Yaklaşık 200 kişinin yaşadığı Pidgayne köyü, 24 Şubat'ta başlayan savaşın en şiddetli yaşandığı yerlerden biri oldu.

Rus ordusunun Belarus sınırına yakın Çernobil bölgesinden girdiği köy, uçaklarla bombalandı. Mart ayının ortasına gelindiğinde köydeki evlerin yüzde 80'i hasar gördü.

Bombaların altyapı ve evleri tahrip etmesiyle adeta "hayalet" köyü andıran Pidgayne'deki evlerin neredeyse tamamı terk edilmiş durumda.

Savaş izlerini taşıyan köyde, mayınların bulunduğuna dair uyarı tabelaları görüldü.

"Saldırıları kimse beklemiyordu"

Saldırılardan kurtulan Pidgayne sakinlerinden Nina, savaşta yaşadıklarını AA muhabirine anlattı.

Evinin avlusuna havadan 2 kez füze atıldığını belirten Nina, "14 Mart'ta evlerimiz bombalandı. Kimse bunu beklemiyordu. Evlerimin pencereleri, kapıları dağıldı. Kendim de yaralandım. Yüzümde hala yara izleri var. Komşularımızın evine kaçarak kendimi kurtardım. Bir süre sonra evime ikinci bir füze geldi. Evim artık kullanılmaz halde." dedi.

Nina, birkaç gün mahzende kaldıklarını söyleyerek, 20 Mart'ta Ukraynalı askerlerin köyden çıkmalarına yardımcı olduğunu belirtti.

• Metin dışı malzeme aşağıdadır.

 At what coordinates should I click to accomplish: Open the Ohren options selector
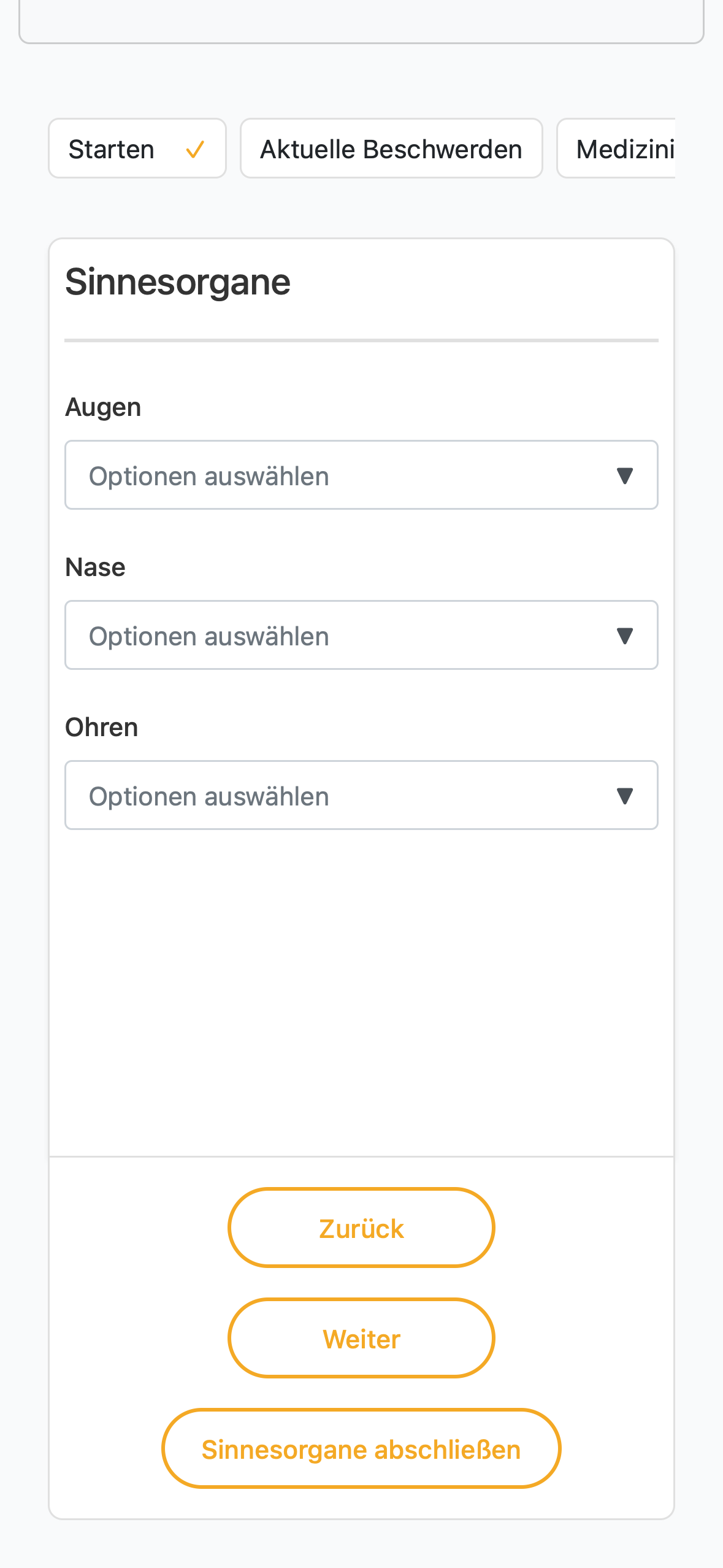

Köy sakinlerinin birçoğunun kendisi gibi yaşlı olduğuna dikkati çeken Nina, "Rus askerlerin köyümüzden ne istediğini anlamış değilim. Gençler köyümüzden gitti. Burada sadece orta ve yaşlı kesim yaşıyor." ifadelerini kullandı.

"Evimden ancak kalıntıları buldum"

Köy sakinlerinden Aleksandr, saldırılar başlamadan önce ailesini komşu kente götürdüğünü belirterek, "Köye döndüğümde evimiz yerle bir edilmiş durumdaydı. Evimden ancak kalıntıları buldum. Evimizi inşa etmek için hayatımı harcadım." dedi.

Dedesinin eski Svoyetler ordusunda yer aldığını ve 2. Dünya Savaşı'nda Nazilere karşı savaştığını anlatan Aleksandr, "Bir zamanlar Nazilere karşı savaşanlar, şimdi topraklarımıza saldırdı ve sivilleri öldürüyor. Buna anlam veremiyorum." diye konuştu.